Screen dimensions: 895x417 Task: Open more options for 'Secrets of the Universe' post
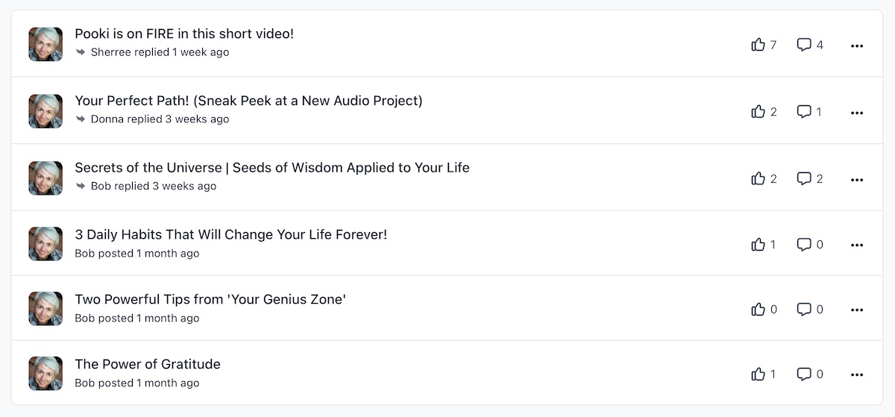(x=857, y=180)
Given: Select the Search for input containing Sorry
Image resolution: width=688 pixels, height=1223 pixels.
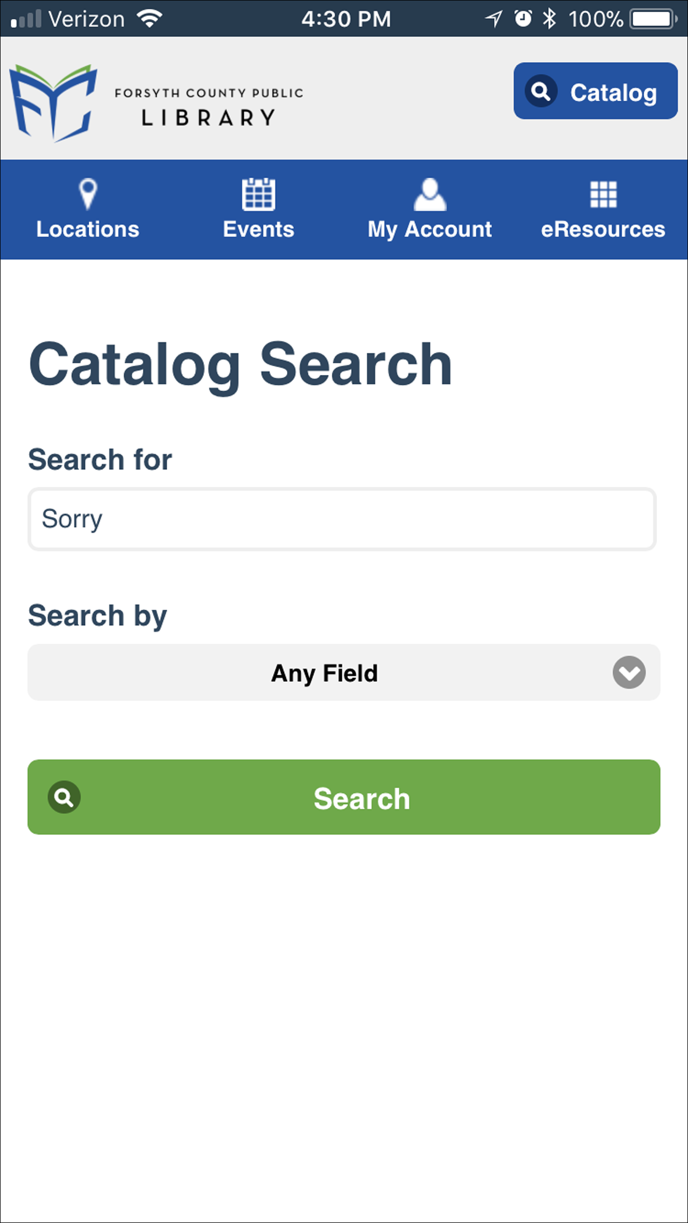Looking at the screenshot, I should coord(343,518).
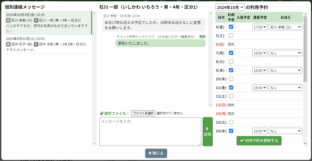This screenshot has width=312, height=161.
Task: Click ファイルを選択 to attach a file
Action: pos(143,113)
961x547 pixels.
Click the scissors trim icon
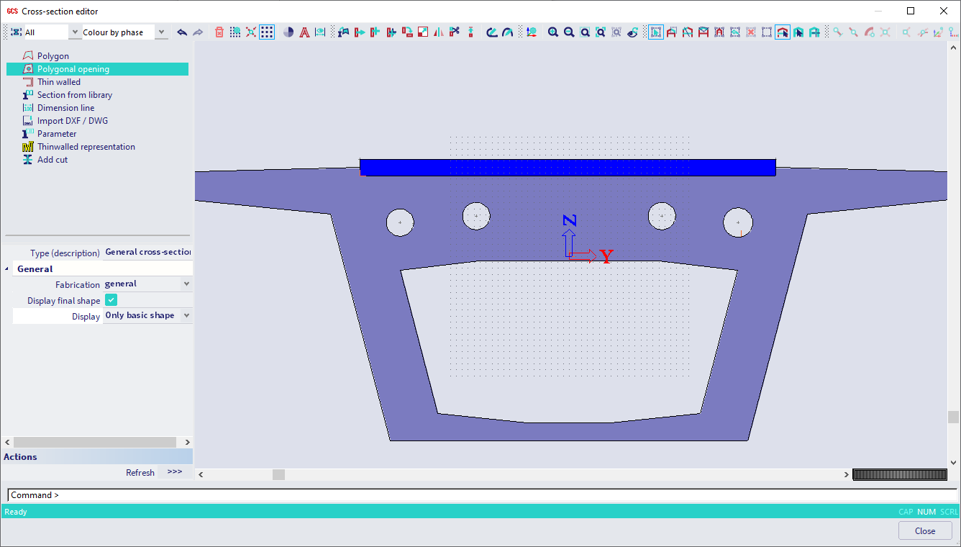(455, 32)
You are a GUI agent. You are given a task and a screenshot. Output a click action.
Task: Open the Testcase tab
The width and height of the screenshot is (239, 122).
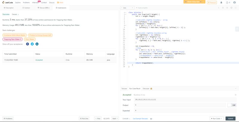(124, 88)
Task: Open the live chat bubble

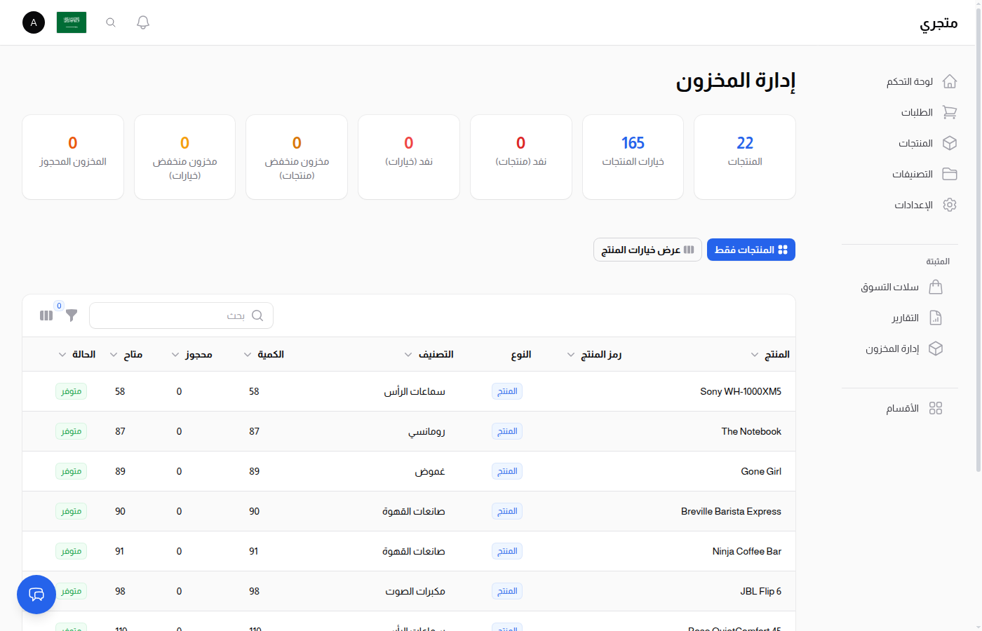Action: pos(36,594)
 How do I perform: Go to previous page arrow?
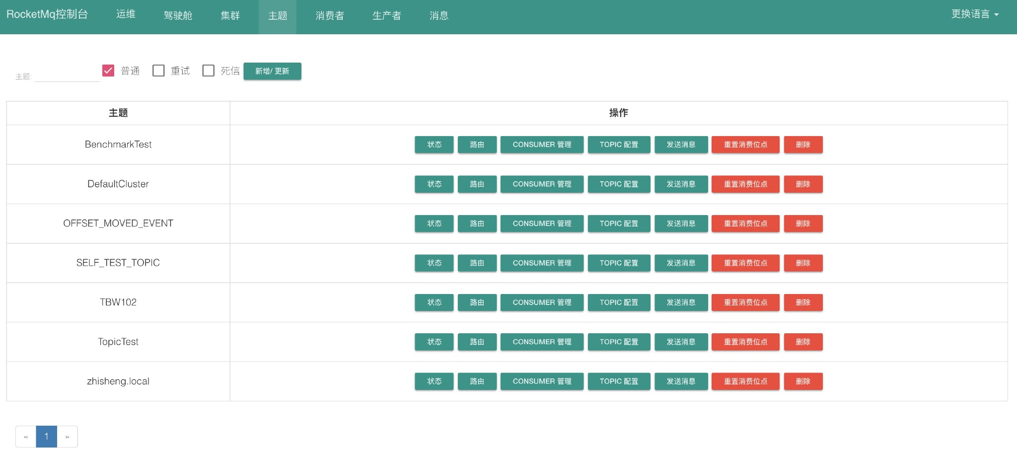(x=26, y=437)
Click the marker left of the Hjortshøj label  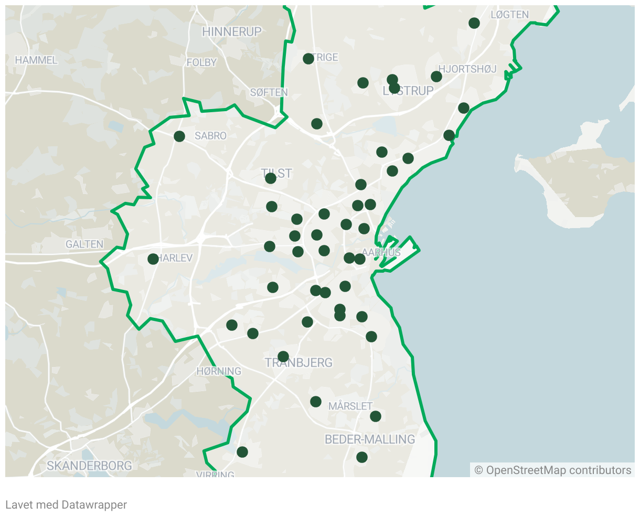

-------

> _TASK PROMPT_
Set down exactly, line for line, the data from the line that contains "The width and" through its last line, keeping pictures out.

> _SOLUTION TO THE EXERCISE_
The width and height of the screenshot is (239, 122).
(124, 88)
Task: Open the live chat bubble

Action: pos(36,594)
 How do I perform: Go to previous page arrow?
(x=26, y=437)
Click the marker left of the Hjortshøj label  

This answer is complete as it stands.